The fact that Airbus Netherlands can participate in such a high-profile program as Artemis is because the Netherlands has been investing in specific knowledge, experience, and technology for more than fifty years, says Rob van Hassel, solar panel specialist at Airbus Netherlands. This began in the 1970s with solar panels for the first Dutch satellites, ANS and IRAS. Since then, Airbus Netherlands (formerly known as Fokker and subsequently Dutch Space) has supplied solar panels for some 160 different space missions. ‘An enormous track record, which we owe in part to our close collaboration with ESA and the Netherlands Space Agency,’ said Van Hassel.
Never done before
The solar panels of the European Service Module are uniquely custom-made for the characteristics of the Artemis moon missions. The fact that these are manned flights is a first complicating factor, explains Van Hassel. Because of this, the panels must meet the strictest possible safety requirements. ‘This is the reason there are four wings with solar panels, instead of the usual two. Even if one wing were to fail completely, the other three would still provide enough energy to complete the moon mission.’
A second complication is the extreme vibrations and noise of the 98-meter-high SLS rocket during launch. The solid-fuel rockets and four large main engines together make more noise than has ever been fired at solar panels from any supplier. ‘Normally, solar panels are very thin to save weight. Those of Artemis, however, are extra thick so that they do not buckle under this heavy load during launch.’

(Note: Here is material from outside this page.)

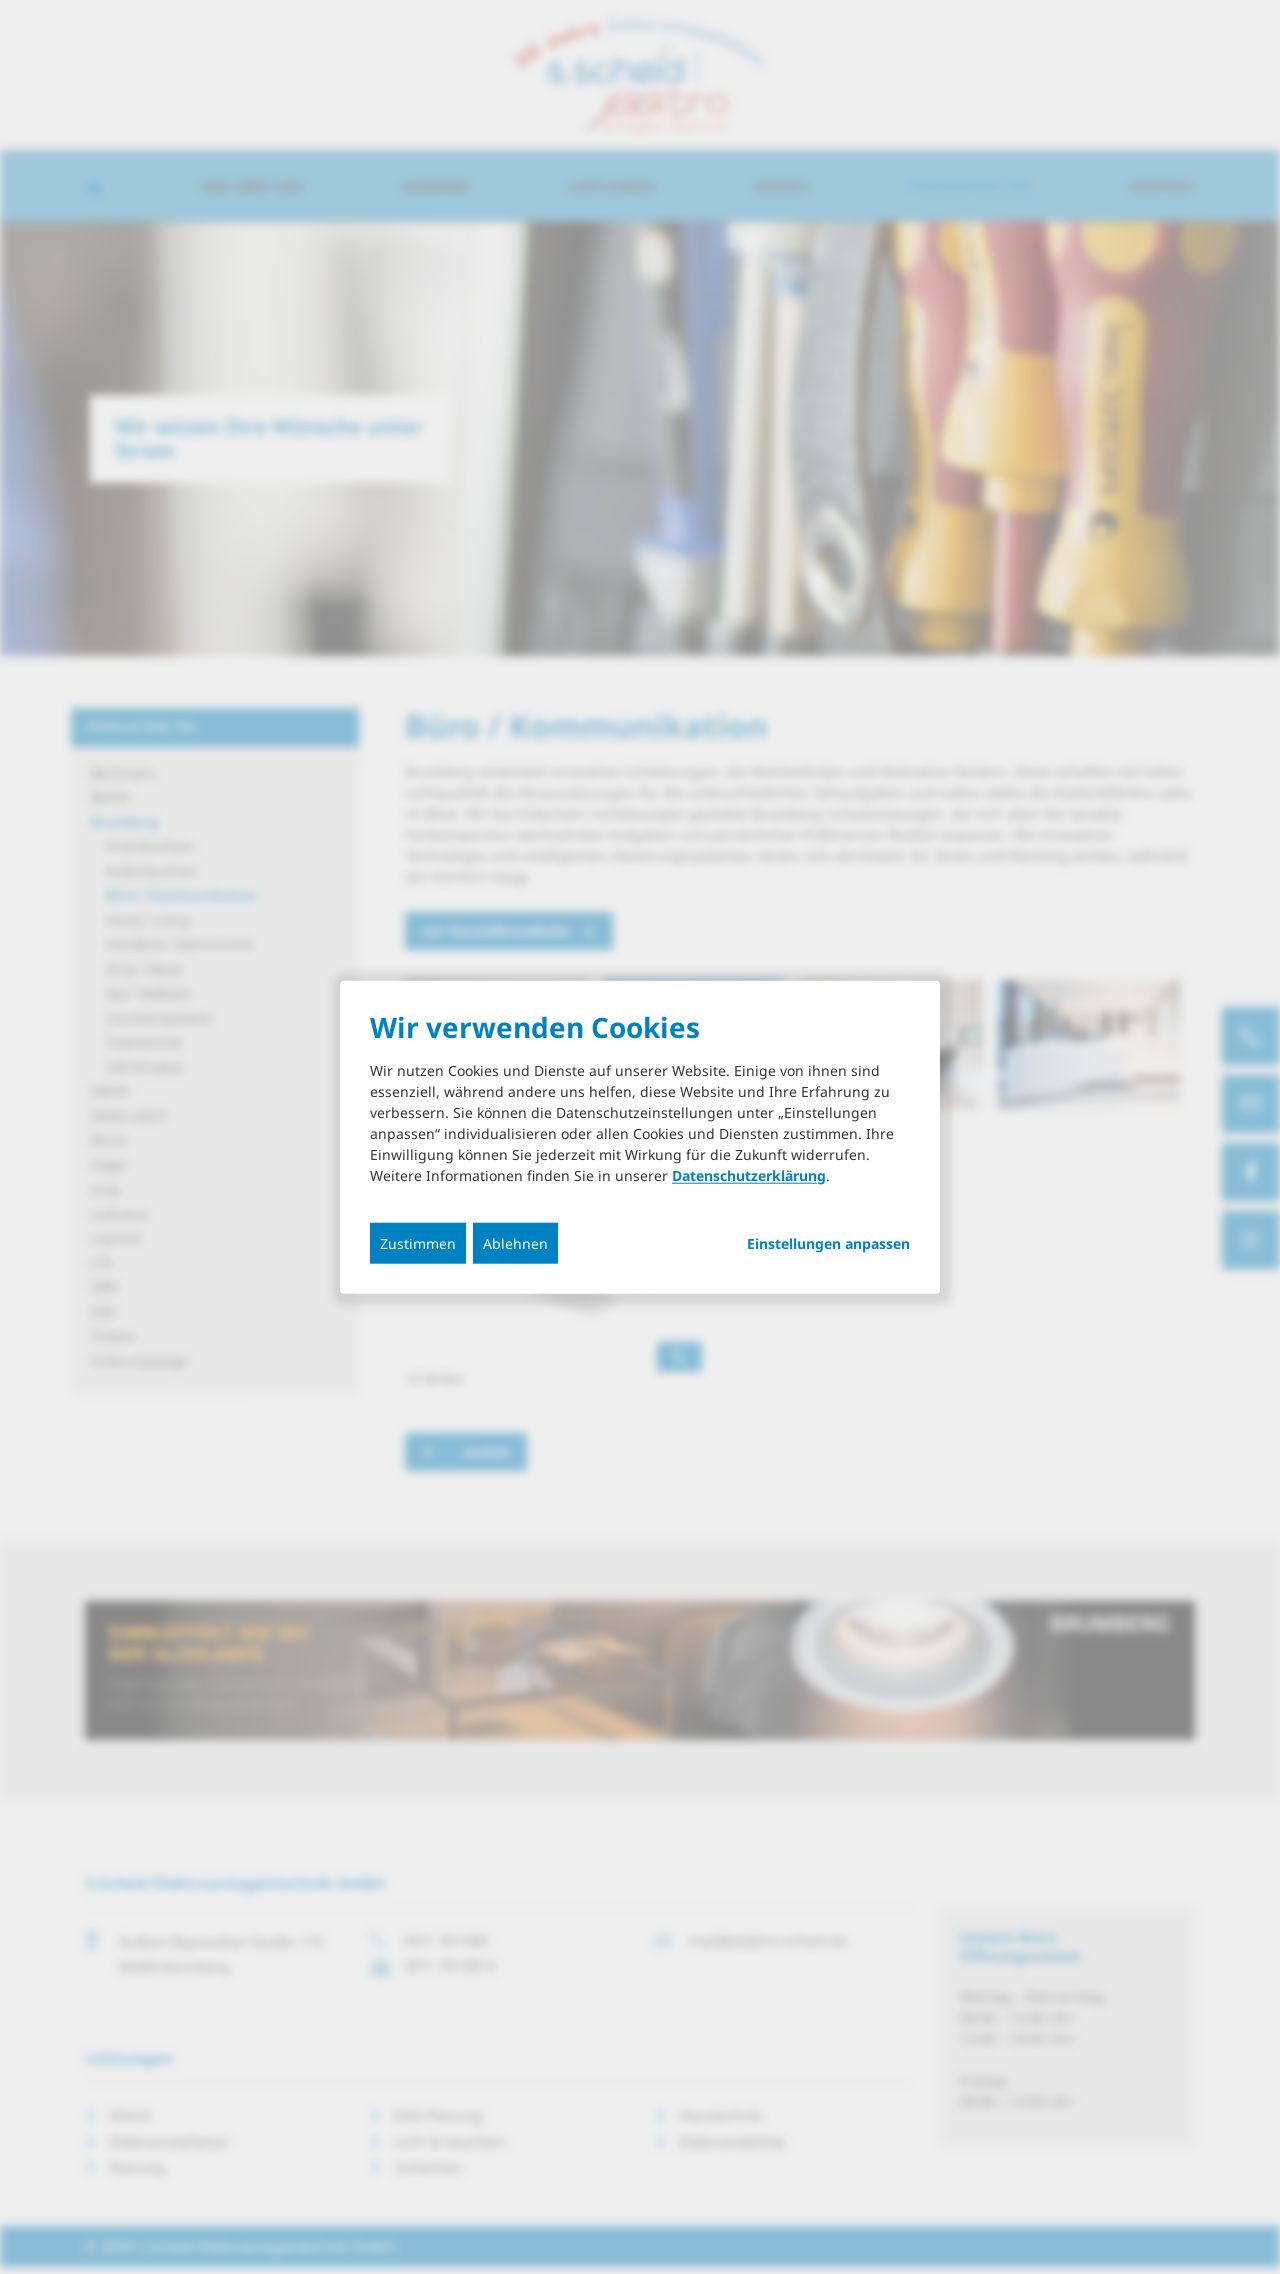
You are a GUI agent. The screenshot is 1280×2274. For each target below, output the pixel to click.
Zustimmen (418, 1242)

Finally, the flight path of the Artemis missions also presents additional challenges. The solar panels must perform a number of maneuvers. First, at the moment Orion receives a boost to fly into a higher orbit around the Earth. Then, during the translunar injection, the final push from the main engine that sets the spacecraft on course for the moon.
Van Hassel: ‘The solar panels will endure significant shocks. Moreover, during that final push, we want to prevent jet dust from the rocket engines from damaging the panels. That is why they are being flipped forward. But things get tense at lower loads. To ensure that the Orion spacecraft can also be controlled manually, the crew pilot will practice with his joysticks for an hour. It is already established that the vibrations from the solar panels will influence that control. But how and to what extent will be tested for the first time in weightlessness. So it will be exciting to see if the panels react exactly as in our simulations, because such maneuvers have never been performed in space before.’
More information
The launch of Artemis II is currently scheduled for the night of April 1 to 2 at 00:24 CEST, but may be postponed if circumstances require it. The key moments of the mission – the launch, the flight around the moon, and the landing – can be followed via NASA TV.